Fix shape inference for multivariate random Ops

When size is not provided, the batch shapes of the parameters were being broadcasted twice, and the second time, wrongly, due to mixing static shape of the original parameters and the potentially larger shape of the just broadcasted parameters.

Fix shape inference for multivariate random Ops
c38eea06 · Ricardo Vieira · Ricardo Vieira · 205da7f9 · c38eea06 · c38eea06
--- a/pytensor/tensor/random/op.py
+++ b/pytensor/tensor/random/op.py
@@ -20,11 +20,7 @@ from pytensor.tensor.basic import (
    infer_static_shape,
 )
 from pytensor.tensor.random.type import RandomGeneratorType, RandomStateType, RandomType
-from pytensor.tensor.random.utils import (
-    broadcast_params,
-    normalize_size_param,
-    params_broadcast_shapes,
-)
+from pytensor.tensor.random.utils import broadcast_params, normalize_size_param
 from pytensor.tensor.shape import shape_tuple
 from pytensor.tensor.type import TensorType, all_dtypes
 from pytensor.tensor.type_other import NoneConst
@@ -156,6 +152,13 @@ class RandomVariable(Op):

        from pytensor.tensor.extra_ops import broadcast_shape_iter

+        if self.ndim_supp == 0:
+            supp_shape = ()
+        else:
+            supp_shape = tuple(
+                self._supp_shape_from_params(dist_params, param_shapes=param_shapes)
+            )
+
        size_len = get_vector_length(size)

        if size_len > 0:
@@ -171,19 +174,11 @@ class RandomVariable(Op):
                        f"Size length must be 0 or >= {param_batched_dims}"
                    )

-            if self.ndim_supp == 0:
-                return size
-            else:
-                supp_shape = self._supp_shape_from_params(
-                    dist_params, param_shapes=param_shapes
-                )
-                return tuple(size) + tuple(supp_shape)
+            return tuple(size) + supp_shape

-        # Broadcast the parameters
-        param_shapes = params_broadcast_shapes(
-            param_shapes or [shape_tuple(p) for p in dist_params],
-            self.ndims_params,
-        )
+        # Size was not provided, we must infer it from the shape of the parameters
+        if param_shapes is None:
+            param_shapes = [shape_tuple(p) for p in dist_params]
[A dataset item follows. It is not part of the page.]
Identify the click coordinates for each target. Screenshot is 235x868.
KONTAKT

        def extract_batch_shape(p, ps, n):
            shape = tuple(ps)
@@ -191,10 +186,10 @@ class RandomVariable(Op):
            if n == 0:
                return shape

-            batch_shape = [
+            batch_shape = tuple(
                s if not b else constant(1, "int64")
                for s, b in zip(shape[:-n], p.type.broadcastable[:-n])
-            ]
+            )
            return batch_shape

        # These are versions of our actual parameters with the anticipated
@@ -218,15 +213,8 @@ class RandomVariable(Op):
            # Distribution has no parameters
            batch_shape = ()

-        if self.ndim_supp == 0:
-            supp_shape = ()
-        else:
-            supp_shape = self._supp_shape_from_params(
-                dist_params,
-                param_shapes=param_shapes,
-            )
+        shape = batch_shape + supp_shape

-        shape = tuple(batch_shape) + tuple(supp_shape)
        if not shape:
            shape = constant([], dtype="int64")
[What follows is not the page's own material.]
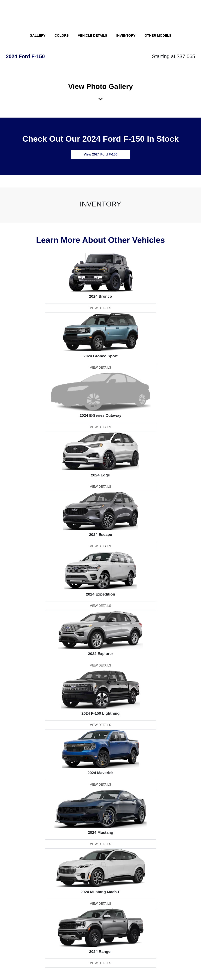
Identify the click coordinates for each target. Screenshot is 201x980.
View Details (100, 308)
--- a/tests/tensor/random/test_op.py
+++ b/tests/tensor/random/test_op.py
@@ -206,6 +206,42 @@ def test_RandomVariable_incompatible_size():
        rv_op(np.zeros((2, 4, 3)), 1, size=(4,))
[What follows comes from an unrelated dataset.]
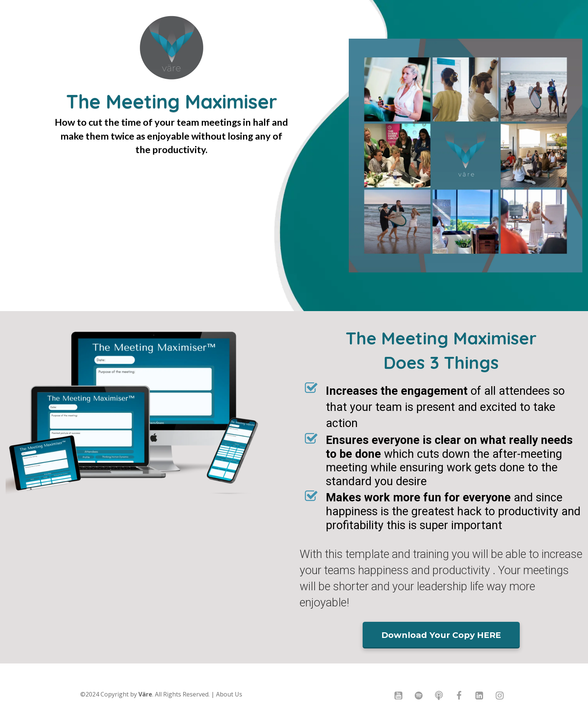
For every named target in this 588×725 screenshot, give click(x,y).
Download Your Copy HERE (441, 635)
+class MultivariateRandomVariable(RandomVariable):
+    name = "MultivariateRandomVariable"
+    ndim_supp = 1
+    ndims_params = (1, 2)
+    dtype = "floatX"
+
+    def _supp_shape_from_params(self, dist_params, param_shapes=None):
+        return [dist_params[0].shape[-1]]
+
+
+@config.change_flags(compute_test_value="off")
+def test_multivariate_rv_infer_static_shape():
+    """Test that infer shape for multivariate random variable works when a parameter must be broadcasted."""
+    mv_op = MultivariateRandomVariable()
+
+    param1 = tensor(shape=(10, 2, 3))
+    param2 = tensor(shape=(10, 2, 3, 3))
+    assert mv_op(param1, param2).type.shape == (10, 2, 3)
+
+    param1 = tensor(shape=(2, 3))
+    param2 = tensor(shape=(10, 2, 3, 3))
+    assert mv_op(param1, param2).type.shape == (10, 2, 3)
+
+    param1 = tensor(shape=(10, 2, 3))
+    param2 = tensor(shape=(2, 3, 3))
+    assert mv_op(param1, param2).type.shape == (10, 2, 3)
+
+    param1 = tensor(shape=(10, 1, 3))
+    param2 = tensor(shape=(2, 3, 3))
+    assert mv_op(param1, param2).type.shape == (10, 2, 3)
+
+    param1 = tensor(shape=(2, 3))
+    param2 = tensor(shape=(2, 3, 3))
+    assert mv_op(param1, param2, size=(10, 2)).type.shape == (10, 2, 3)
+
+
 def test_vectorize_node():
    vec = tensor(shape=(None,))
    vec.tag.test_value = [0, 0, 0]